Given the following code involving operator new[] and the various wrong versions of delete:
#include <iostream>
class Test {
public:
Test() { std::cout << "Test()\n"; }
~Test() { std::cout << "~Test()\n"; }
};
int main()
{
void* p = operator new[](10 * sizeof(Test));
Test* test = new (p) Test();
test->~Test();
// delete p; // UB1
// delete[] p; // UB2
// delete[] test; // UB3
// operator delete[](test); // UB4?
operator delete[](p);
std::cout << "End\n";
}
live on https://godbolt.org/z/zG3nfzsv6
Could you please explain why UB2 through UB4 are Undefined Behavior, with some layman's term explanation of the standardese of C++20 draft N4861, §7.6.2.8 [expr.delete] and maybe §7.6.2.7 [expr.new]?
Here's my try. I'm quite confident about UB1, but not very confident about UB2 and UB3, even less about UB4.
(Emphasis mine)
§ 7.6.2.8 (1)
delete-expression:
::opt delete cast-expression
::opt delete [ ] cast-expression
The first alternative is a single-object delete expression, and the second is an array delete expression.
§ 7.6.2.8 (2)
In a single-object delete expression, the value of the operand of delete may be a null pointer value, a pointer to a non-array object created by a previous new-expression, or a pointer to a subobject (6.7.2) representing a base class of such an object (11.7). If not, the behavior is undefined.
So, for delete without [] I must not use an array pointer. But I did, so I have UB. Fine.
(Emphasis mine)
In an array delete expression, the value of the operand of delete may be a null pointer value or a pointer value that resulted from a previous array new-expression.74 If not, the behavior is undefined.
Well, I have an array from a previous new expression.
[Note: This means that the syntax of the delete-expression must match the type of the object allocated by new, not the syntax of the new-expression. — end note]
Side question: Why does it mean that?
Okay, so I have operator new[] and this note tells me, that the syntax of my delete may be different. I do not necessarily need operator delete[] but something that matches the type of the object.
Side question: What is the type of my object? My pointer p is void*, but void is not an object type. Does p point to a void[] and void[] is an object type?
§ 7.6.2.8 (11)
For an array delete expression, the deleted object is the array object. When a delete-expression is executed, the selected deallocation function shall be called with the address of the deleted object in a single-object delete expression, or the address of the deleted object suitably adjusted for the array allocation overhead (7.6.2.7) in an array delete expression, as its first argument.
Sorry, I don't understand anything of that. I just have a gut feeling that this might be relevant.

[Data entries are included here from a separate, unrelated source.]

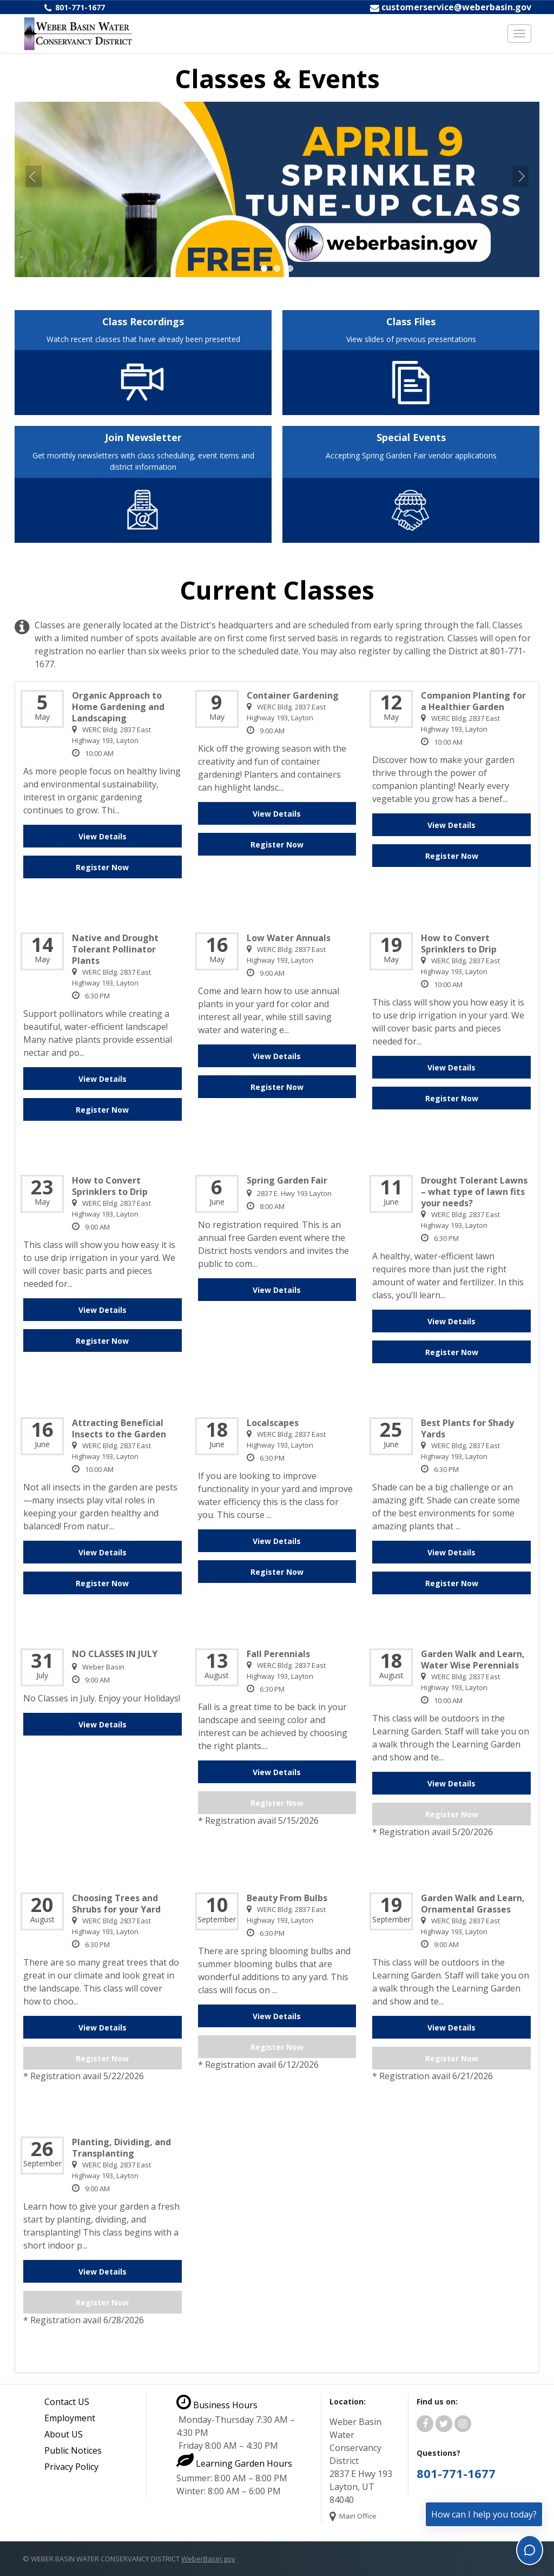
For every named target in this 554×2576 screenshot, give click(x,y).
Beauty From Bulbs (287, 1898)
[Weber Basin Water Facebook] (425, 2424)
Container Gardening (293, 695)
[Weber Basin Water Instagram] (462, 2424)
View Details (102, 836)
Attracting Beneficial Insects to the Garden (119, 1428)
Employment (69, 2418)
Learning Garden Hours (234, 2463)
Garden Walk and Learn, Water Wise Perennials (473, 1659)
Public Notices (73, 2450)
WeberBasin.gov (208, 2559)
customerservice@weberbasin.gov (456, 7)
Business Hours (217, 2405)
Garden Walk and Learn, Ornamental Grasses (473, 1903)
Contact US (66, 2402)
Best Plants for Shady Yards (467, 1428)
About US (63, 2434)
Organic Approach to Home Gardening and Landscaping (118, 707)
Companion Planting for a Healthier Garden (473, 701)
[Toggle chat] (529, 2550)
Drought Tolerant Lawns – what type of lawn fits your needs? (474, 1192)
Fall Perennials (278, 1654)
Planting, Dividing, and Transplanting (121, 2148)
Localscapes (273, 1423)
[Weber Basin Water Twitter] (444, 2424)
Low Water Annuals (289, 938)
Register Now (102, 867)
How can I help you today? (484, 2514)
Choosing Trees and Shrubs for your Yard (116, 1903)
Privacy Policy (71, 2467)
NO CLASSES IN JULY (114, 1654)
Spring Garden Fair (287, 1180)
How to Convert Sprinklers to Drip (459, 943)
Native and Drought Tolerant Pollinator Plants (115, 949)
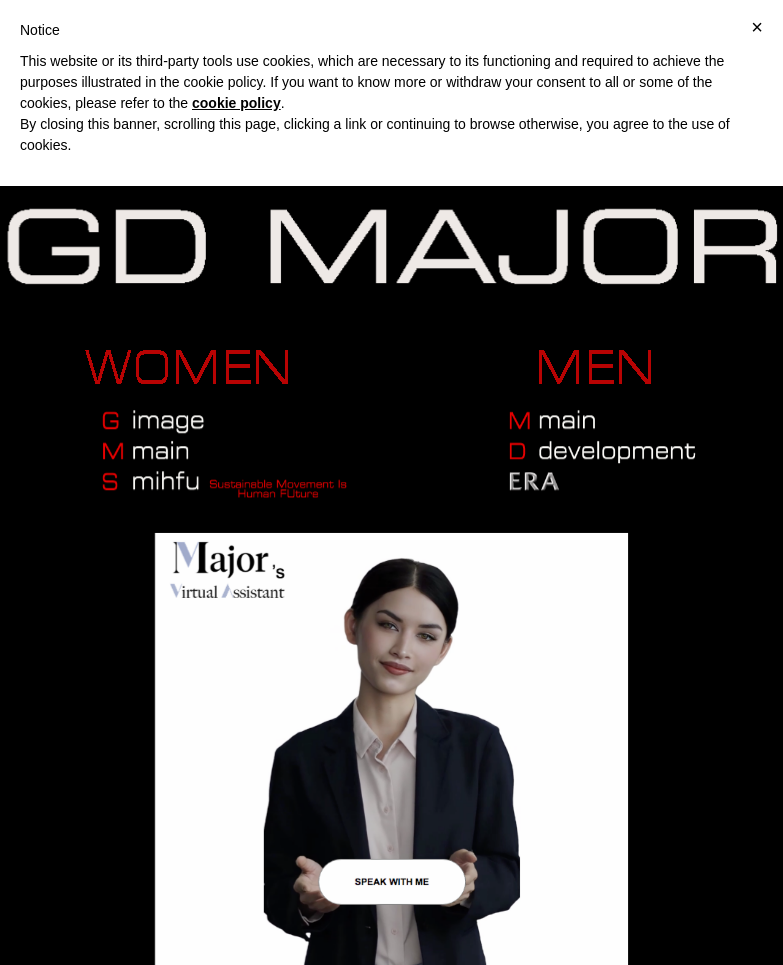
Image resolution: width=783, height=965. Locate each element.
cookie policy (236, 103)
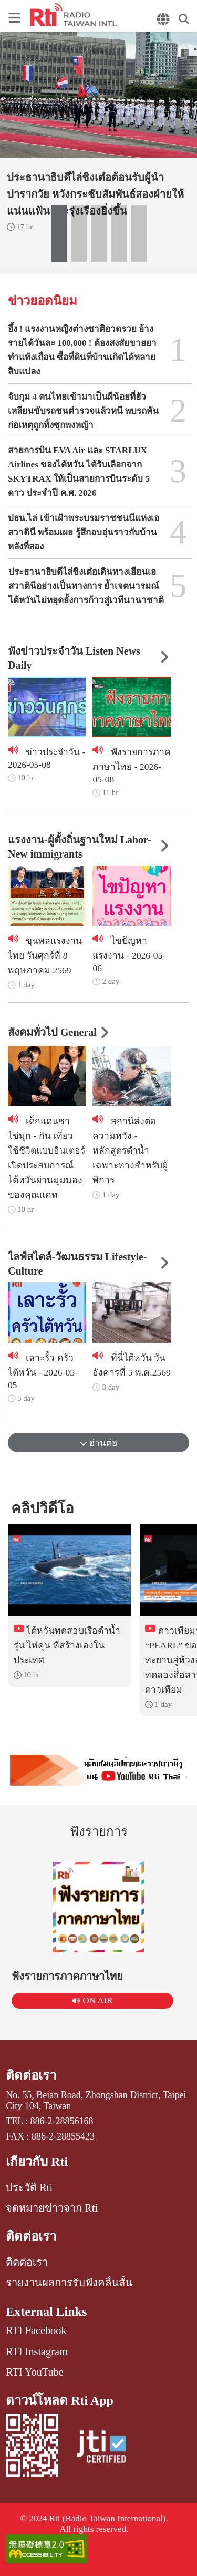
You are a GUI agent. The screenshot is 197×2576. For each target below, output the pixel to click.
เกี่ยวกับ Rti (37, 2161)
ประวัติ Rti (29, 2187)
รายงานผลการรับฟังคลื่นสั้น (69, 2282)
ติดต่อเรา (31, 2075)
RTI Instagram (36, 2351)
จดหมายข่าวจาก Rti (52, 2208)
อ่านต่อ (98, 1443)
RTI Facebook (36, 2330)
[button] (59, 233)
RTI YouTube (34, 2372)
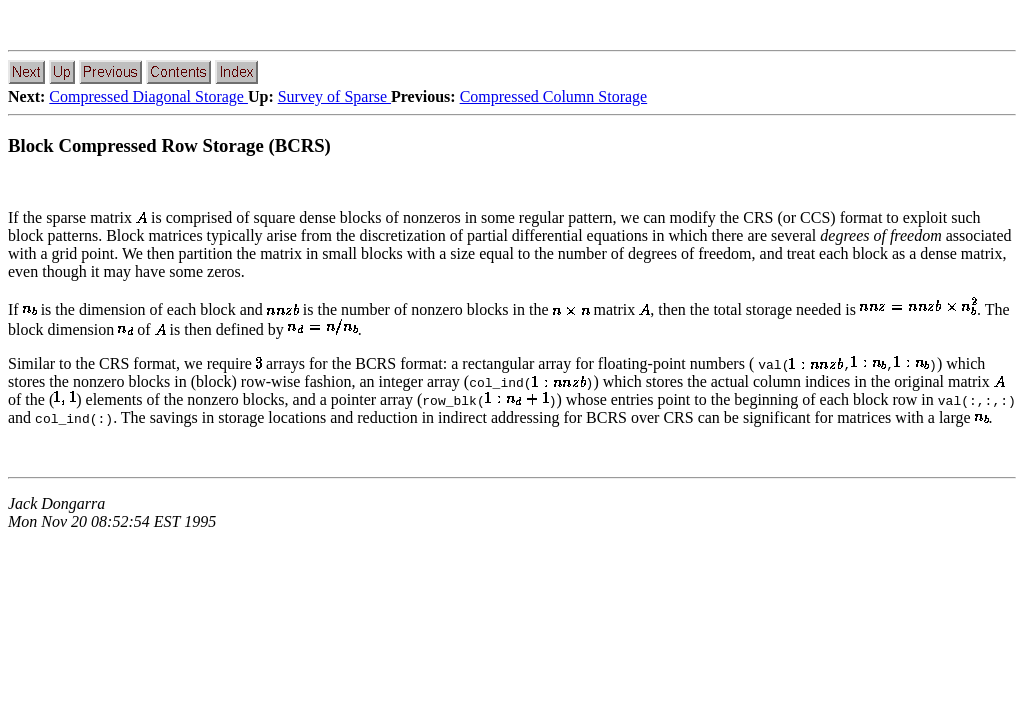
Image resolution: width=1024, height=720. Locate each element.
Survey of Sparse (334, 96)
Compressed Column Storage (554, 96)
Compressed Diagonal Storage (148, 96)
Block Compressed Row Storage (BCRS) (169, 145)
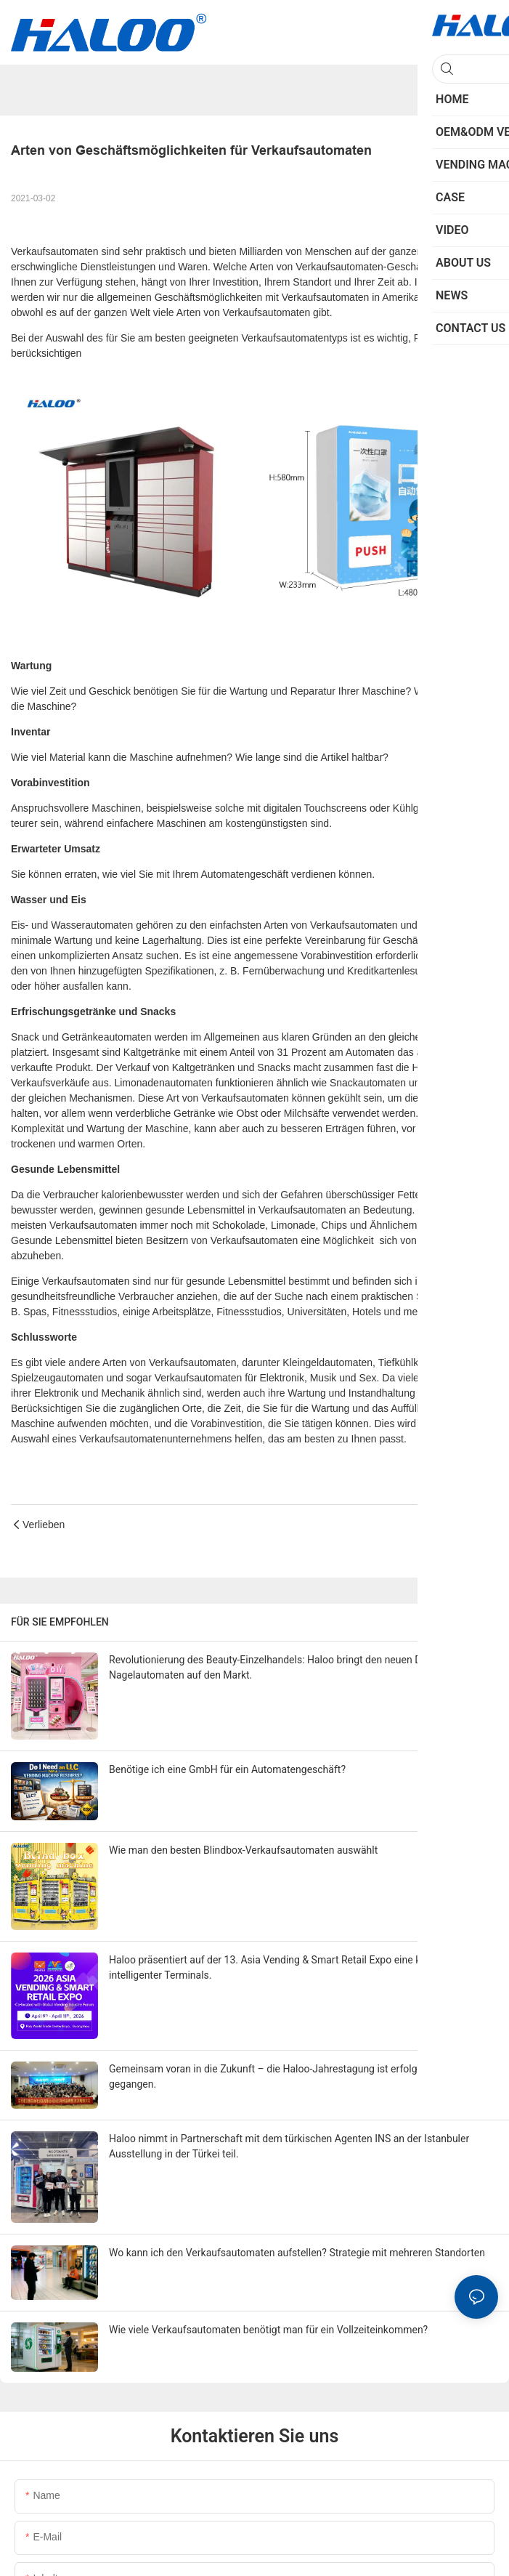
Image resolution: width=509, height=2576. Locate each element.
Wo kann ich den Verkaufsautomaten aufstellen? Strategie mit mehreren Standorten (297, 2252)
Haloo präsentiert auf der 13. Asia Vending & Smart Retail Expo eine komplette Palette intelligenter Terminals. (302, 1967)
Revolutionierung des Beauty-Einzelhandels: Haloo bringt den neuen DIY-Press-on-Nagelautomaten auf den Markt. (292, 1667)
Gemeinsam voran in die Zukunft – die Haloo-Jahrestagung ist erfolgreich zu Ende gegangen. (293, 2076)
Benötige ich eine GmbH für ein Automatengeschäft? (227, 1769)
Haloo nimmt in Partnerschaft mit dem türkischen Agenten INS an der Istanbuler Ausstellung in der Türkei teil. (289, 2146)
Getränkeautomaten (108, 1037)
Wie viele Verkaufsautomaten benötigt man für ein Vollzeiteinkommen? (268, 2329)
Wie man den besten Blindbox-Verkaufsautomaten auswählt (243, 1850)
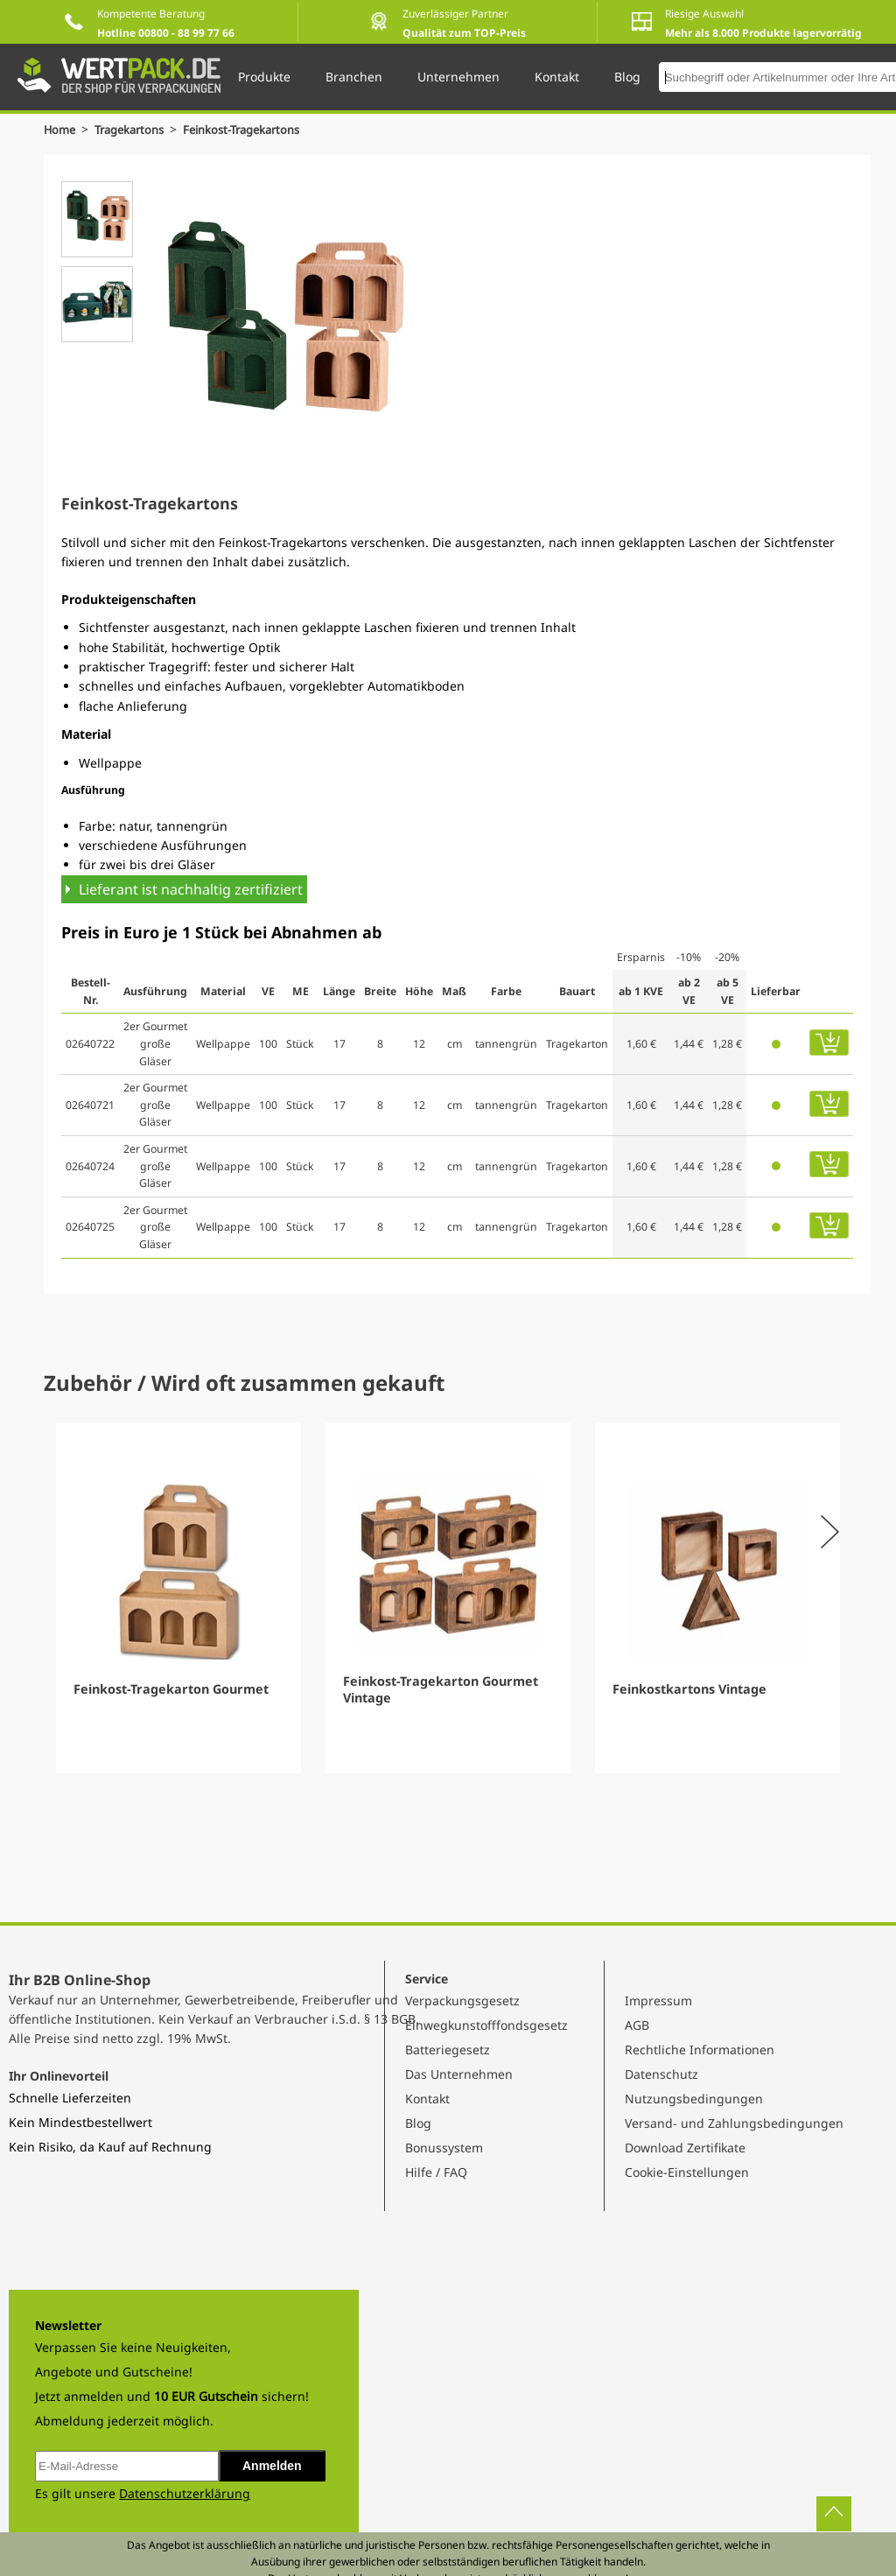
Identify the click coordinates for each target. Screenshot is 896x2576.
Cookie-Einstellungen (687, 2172)
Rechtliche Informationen (699, 2049)
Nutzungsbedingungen (694, 2098)
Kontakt (427, 2098)
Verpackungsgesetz (462, 2000)
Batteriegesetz (447, 2049)
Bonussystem (444, 2147)
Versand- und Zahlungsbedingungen (734, 2123)
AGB (637, 2025)
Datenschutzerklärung (184, 2493)
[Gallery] (448, 1598)
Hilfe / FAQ (436, 2172)
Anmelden (272, 2466)
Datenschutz (661, 2074)
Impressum (658, 2000)
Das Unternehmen (459, 2074)
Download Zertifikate (685, 2147)
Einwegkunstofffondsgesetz (486, 2025)
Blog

You need to differentiate between the new/delete expressions and the new/delete operators. They are two different things. The operators simply allocate and free memory. The expressions call the operators, as well as call constructors/destructors on the objects that are being created/destroyed.
In your example, you are allocating raw memory using the new[] operator directly, but then UB1-UB3 are trying to free that memory using the delete expression and delete[] expression, which is wrong.
You need to match things up correctly. Use the delete/delete[] expressions only with the new/new[] expressions 1. Use the delete/delete[] operators only with the new/new[] operators.
1 Except in the case of your test pointer, as you can't call any form of the delete expression or operator on a pointer that is returned by placement-new, since placement-new doesn't allocate new memory, just creates an object inside existing memory. That is why you have to call the object's destructor directly in this situation.